“Multa tuæ, Sparte, miramur jura palæstræ,
Sed mage virginei, tot bona gymnasii,
Quod non infames exercet corpore ludos
Inter luctantes nuda puella viros?”
“Who is she?” asked Julian.
“I don’t know. I never wanted to know.”
“That is well! Hush!”
Now he gazed eagerly and without shame at the girl hurling the disk. Blushes were unworthy of a philosopher.
She retreated some steps, inclined her body forward, and advancing the left leg made a swift bounding movement, and shot the metal circle so high that it shone in the rising sun, and in falling struck the farthest pillar. It was like watching the motions of a statue by Phidias.
“That shot was the best,” said a little twelve-year-old damsel, clad in a rich tunic and standing near the column.
“Myrrha, give me the disk,” replied the player. “I can throw it higher than that, as you shall see. Meroë, get farther out of the way. I might hurt you, as Apollo hurt Hyacinthus.”
Meroë, an old Egyptian, to judge by her multi-coloured vestments and tanned visage, was preparing in alabaster jars perfumes for a bath. Julian understood that the mute slave of the gate and the white-horsed chariot outside must belong to these two votaries of the Laconian games.

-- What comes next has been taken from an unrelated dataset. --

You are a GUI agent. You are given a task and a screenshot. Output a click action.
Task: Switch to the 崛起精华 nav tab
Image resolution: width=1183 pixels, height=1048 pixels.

After the disk-throwing the young girl took from Myrrha a bow and a quiver, and drew thence a long arrow. She aimed at a black circle at the opposite end of the ephebeion; the string hummed, the arrow flew whistling and stuck in the target: then a second, then a third.
“O huntress Artemis!” sighed Publius.
Suddenly a sunbeam slipping between two columns shot into the face and youthful breast of the young girl. Throwing bow and arrows aside in sudden bedazzlement, she hid her face in her hands.
Swallows, uttering their faint fine chirpings, undulated about the exercise-ground, and pursuing each other vanished into the blue of the sky.
She uncovered her face and raised her arms above her head.
Its fair hair, golden at its ends as honey in the sun, at its roots was auburn; her lips half opened in a happy smile, she suffered the sun to bathe her body, gliding lower and lower yet, till she stood clothed, as in the loveliest raiment, in pure light and beauty.
“Myrrha,” the girl murmured slowly and dreamily, “look at the sky! How beautiful it would be to bathe in it, like those birds! Do you remember our saying that men could not be happy because they had no wings? When I look at the birds I am consumed with envy. One should be light and bare as I am at this moment, and winging high up in the sky, and knowing that one could fly forever—that there should be nothing else but sky and sun about one’s light and free and naked body!”
Drawing herself up to her full height with out-stretched arms she sighed deeply, as at some remembered joy fled away for ever.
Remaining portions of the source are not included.